Love of psychology brought Edmonton graduate student to study in Okanagan
Holli-Anne Passmore left behind a secure managerial position with the federal government in Edmonton to pursue graduate studies in psychology full-time at UBC’s Okanagan campus.
Passmore worked part-time on her undergrad degree for several years at Grant MacEwan University. She met UBC Psychology Associate Professor Mark Holder – who studies the science of happiness – at a conference in Philadelphia two years ago. Holder encouraged Passmore to consider graduate studies at UBC’s Irving K. Barber School of Arts and Sciences.
While at MacEwan, Passmore successfully applied for $17,500 from the Joseph Armand Bombardier Canada Graduate Scholarship Program from the Social Sciences and Humanities Research Council for graduate study and applied to UBC, with Holder as her supervisor.
Arriving on the Okanagan campus in September was the culmination of a life-long ambition for Passmore.
“I’ve always known I wanted to study psychology,” says Passmore. “I love the research, I love writing papers.”
As a 12-year-old, Passmore read about Sigmund Freud, and her interest in psychology was sparked from there.
“When I started on this path, I knew it was exactly what I was cut out to be doing; and now I’m doing it. That’s pretty amazing.”
Passmore’s field of study, like Holder’s, focuses on “positive psychology” or, as she phrases it, “the science of well-being.” One main area of interest for Passmore is how feelings of connectedness to nature and exposure to the natural environment (or elements of the natural environment) contribute to individuals’ well-being.
An accomplished researcher, Passmore already has five academic publications in various positive psychology journals and books. She has presented her research findings at a number of different national and international conferences via posters and talks.
Her research to date has examined the “nature connection” to various indices of well-being such as mindfulness, meaning in life, and spirituality. Passmore hopes to continue this line of research at UBC as well as expanding into other areas of well-being research.

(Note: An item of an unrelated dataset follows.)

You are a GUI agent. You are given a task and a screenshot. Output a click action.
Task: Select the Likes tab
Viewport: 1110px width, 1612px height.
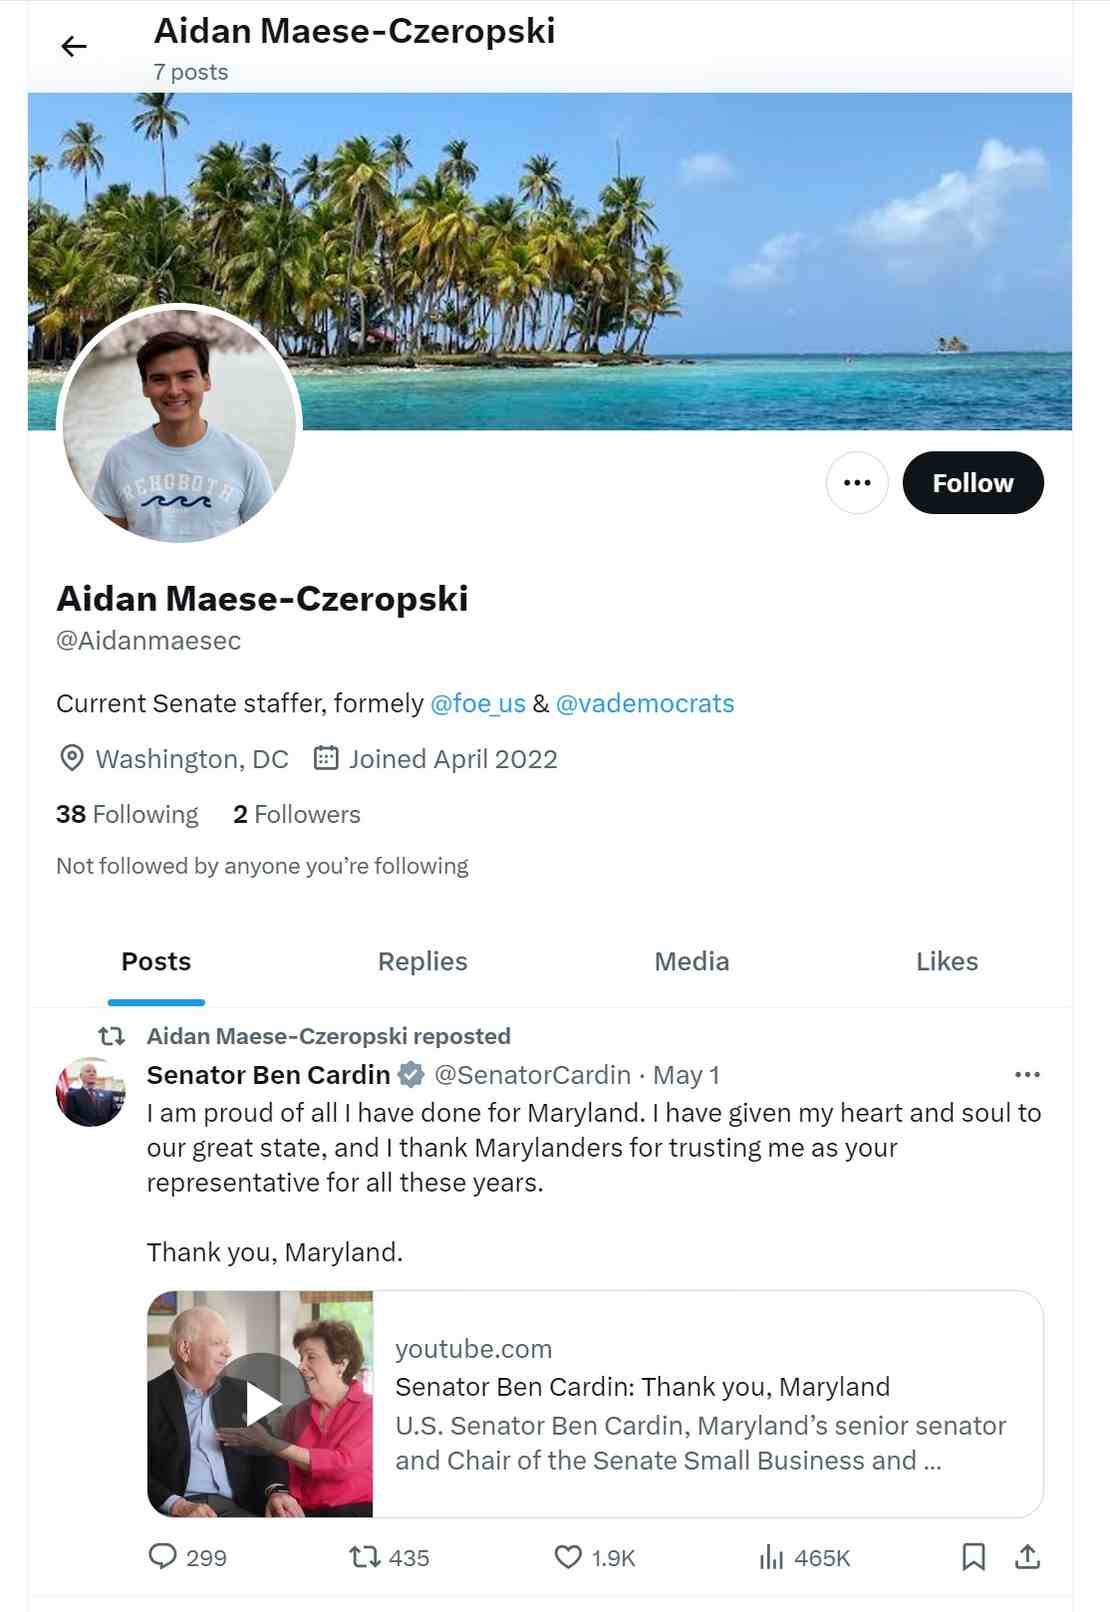point(945,961)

She cites Maxine Crawford, a UBC doctoral student in psychology, as one of her mentors. Crawford has done extensive research into the influences of nature on individual happiness.
As a mature student with plenty of life experience, Passmore has her own life goal set on earning a PhD.
“If you’re not doing what you want, you’re wasting your life. That’s not what it’s really all about,” she says. “I get to spend the next five years doing research. It doesn’t get any better than that.”